-- BEGIN Source excerpt --

Monday, August 8, 2011

Get Over Your Slump with Guest Blogger: Shea Berkley

Win a copy of The Marked Son and meet author Shea Berkley today at the Book Boost!

She's here to discuss being down in the slumps and here's what she had to say...

Have you ever yelled this before?

“The middle of my book has posture issues!”

No? (looks around) Why am I the only one who says stuff like this?

If you have a middle that sags (nothing happening) or has a pot belly (unfocused and padded with unnecessary scenes), then you are deep into a middle of a book slump. Not fun.
I hate to tell you this, but usually when you get to this point you’ve taken a wrong turn somewhere earlier in your book.

Now, if you’re an outline person, you probably obediently followed your outline and didn’t let you characters take you in a more character driven direction. If you’re a seat-of-your-pants writer, then you let your characters wander too much and they probably need a bit more direction. (It’s okay to tell them “no” sometimes.)

To get back on track, you’ll have to go on a hunt. It’s not as bad as it sounds. Go to the last place where character (the essence of who your character is) and the plot (the reason you’re writing the book in the first place) worked perfectly together. From there, go step-by-step until you see A) your character behaving contrary to his or her nature to fulfill a plot point, or B) your character taking over the book , as in running amuck without any real motivation or point to that scene.

Now, once you’ve found your weak point, you’ve got to let the character act in a way that organically leads him or her to the next scene that will move the story forward. The difficult part comes when you realize the next scene and the one after that and the one after that may not work anymore and they have to be cut. Don’t panic. Often you can cannibalize some sentences and dialogue, but seriously most of it will have to go. (No crying. You want a story that an editor will buy, don’t you?)

So don’t humor yourself or your characters. Be tough. Only keep what moves the story toward the climax of the scene, chapter and ultimately the book.

Just remember, your story is about the characters and how they respond to any given situation, and that response has to make sense for the character you’ve created and the story you’re telling. Easy, huh? Not at all. (No whining. No one ever said writing well was easy. If they did, they’re lying and you don’t need to be friends with a liar, so dump ‘em…and get to work.)

-- END Source excerpt --

#### Work required
Write out, word for word, the passage of the guest post on book slumps that begins with the words containing "If you have" and ends with "slump. Not fun.".

-- BEGIN Recorded data --

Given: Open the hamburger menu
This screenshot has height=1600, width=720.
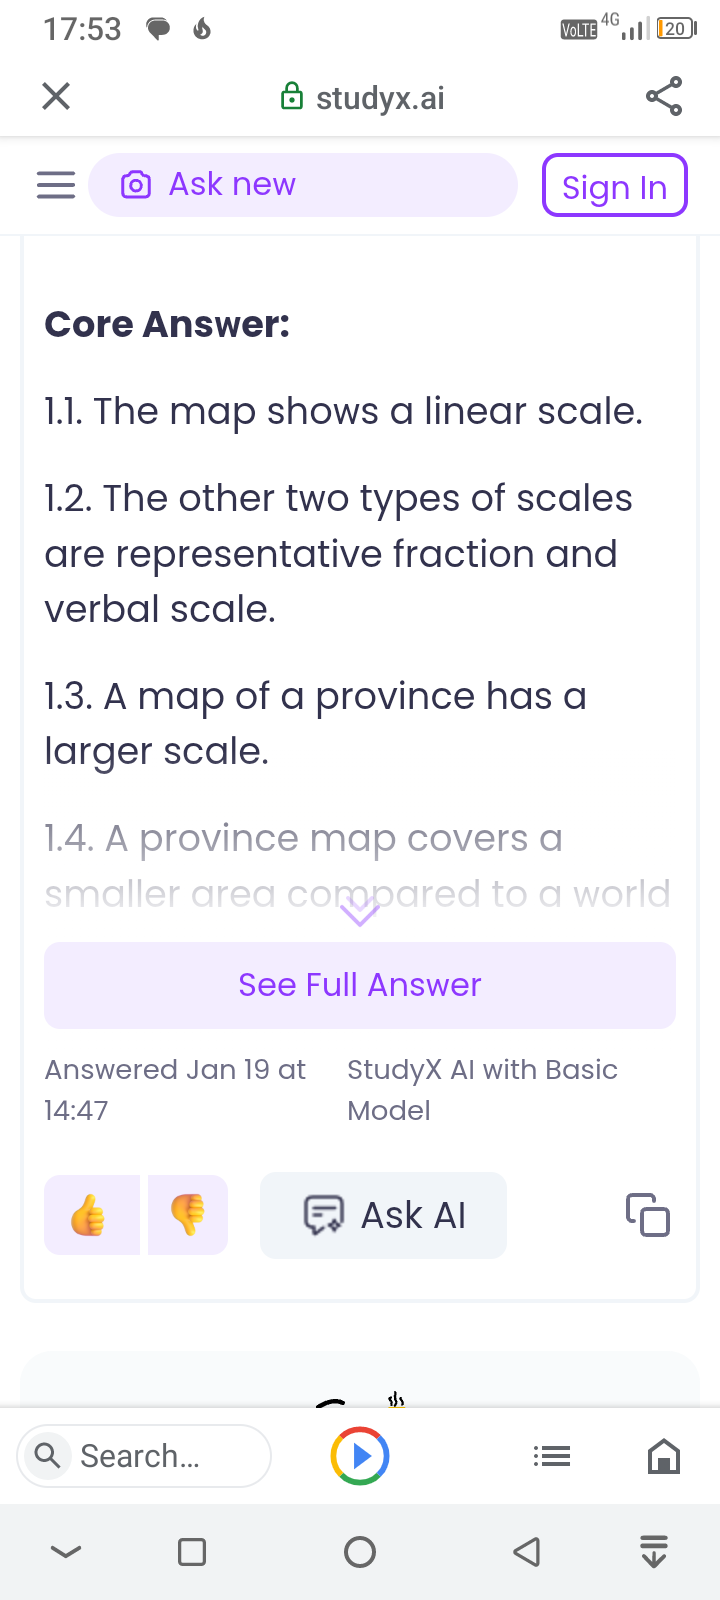Looking at the screenshot, I should pyautogui.click(x=55, y=184).
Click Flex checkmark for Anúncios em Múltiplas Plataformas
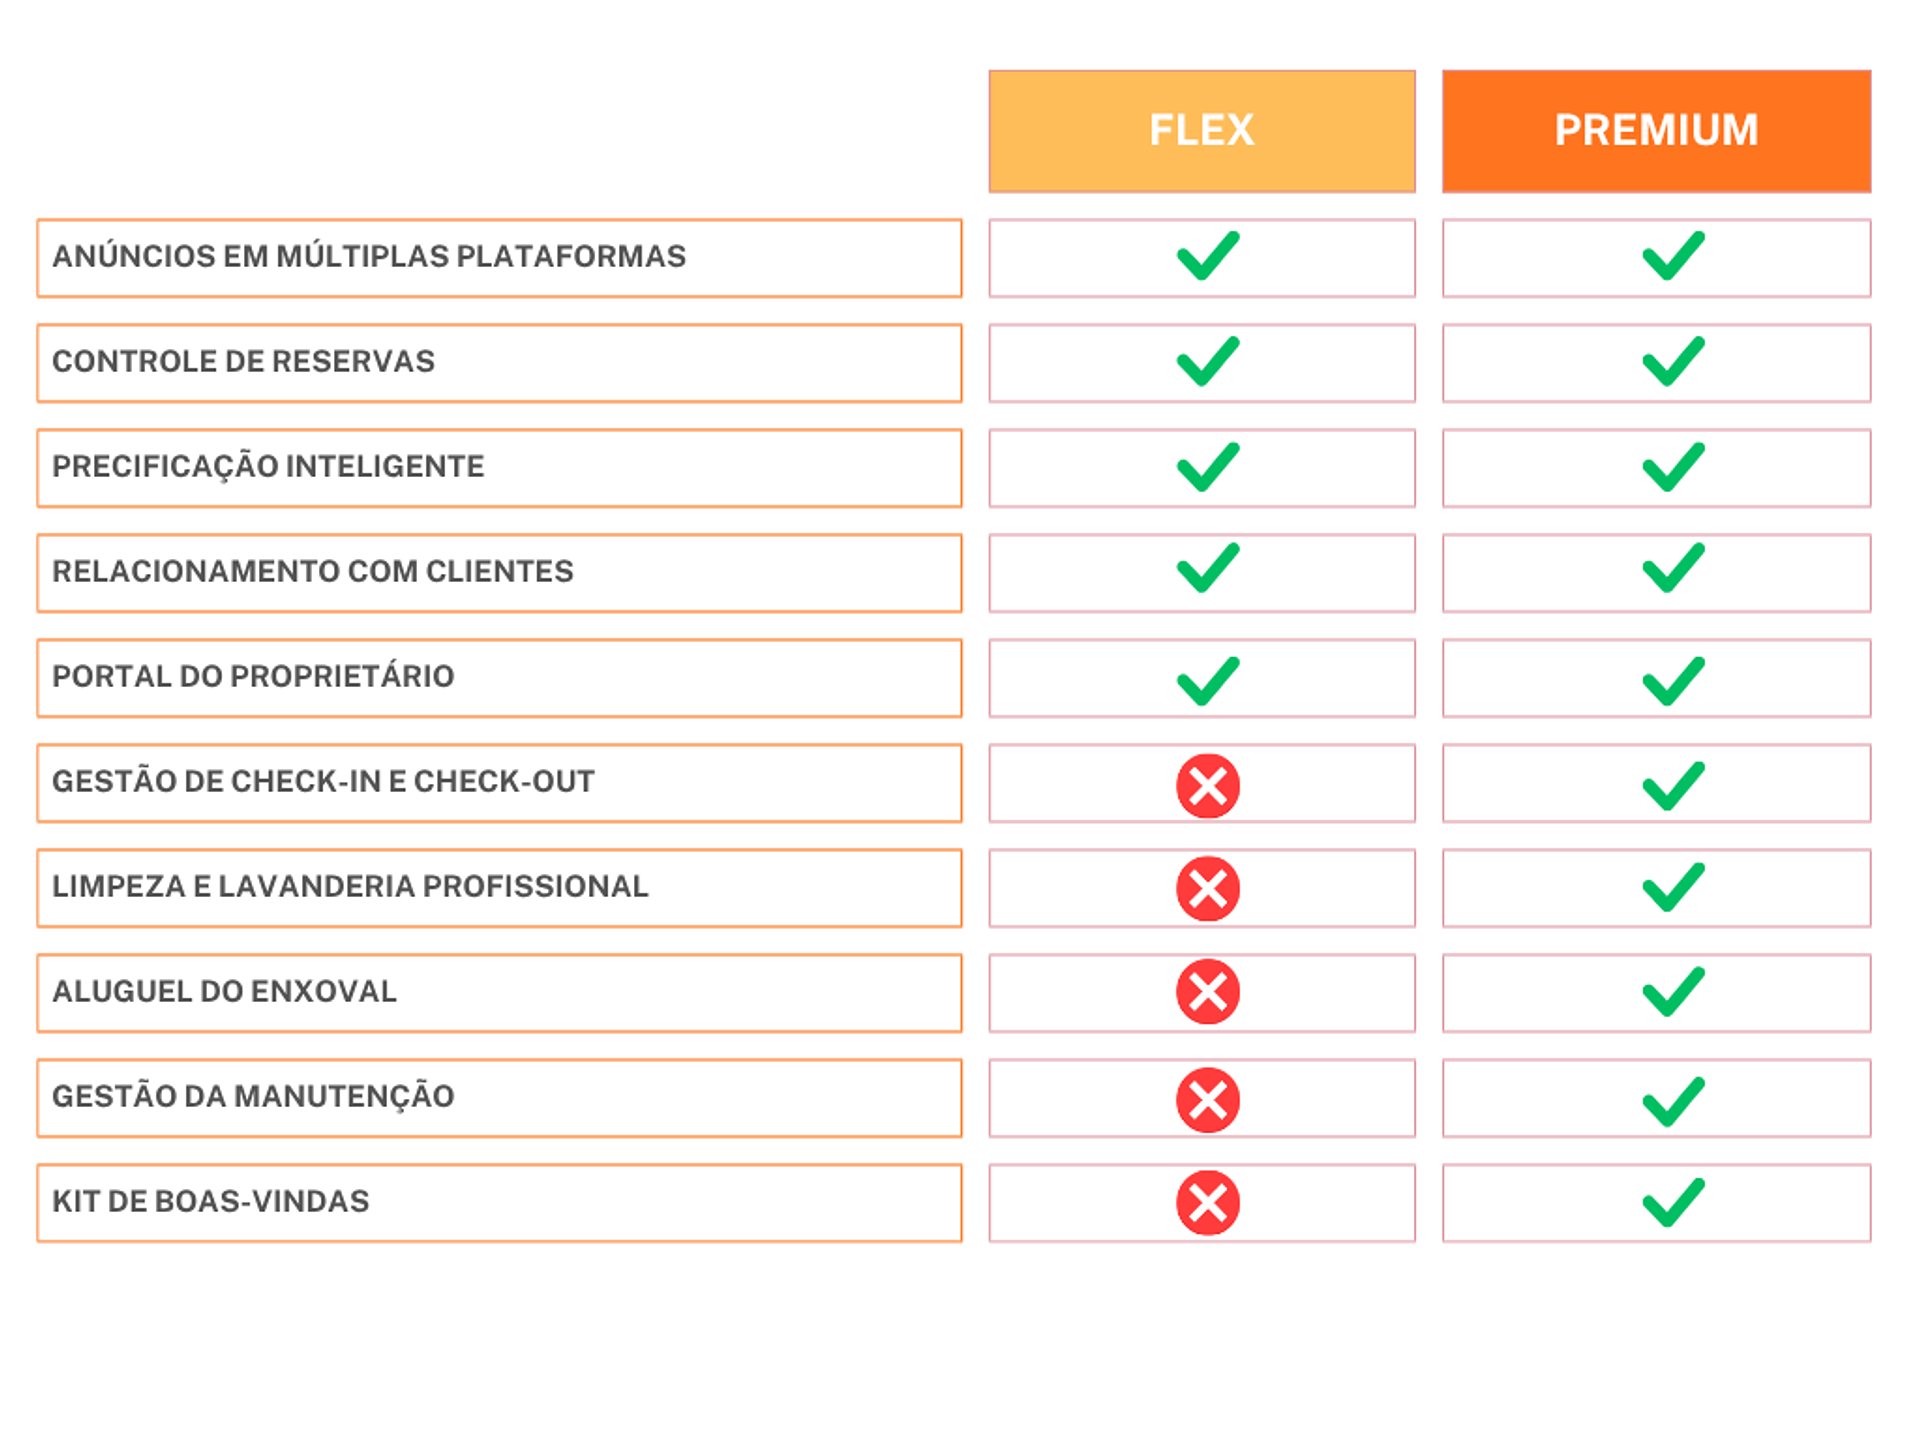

-- END Recorded data --

#### The output
If you have a middle that sags (nothing happening) or has a pot belly (unfocused and padded with unnecessary scenes), then you are deep into a middle of a book slump. Not fun.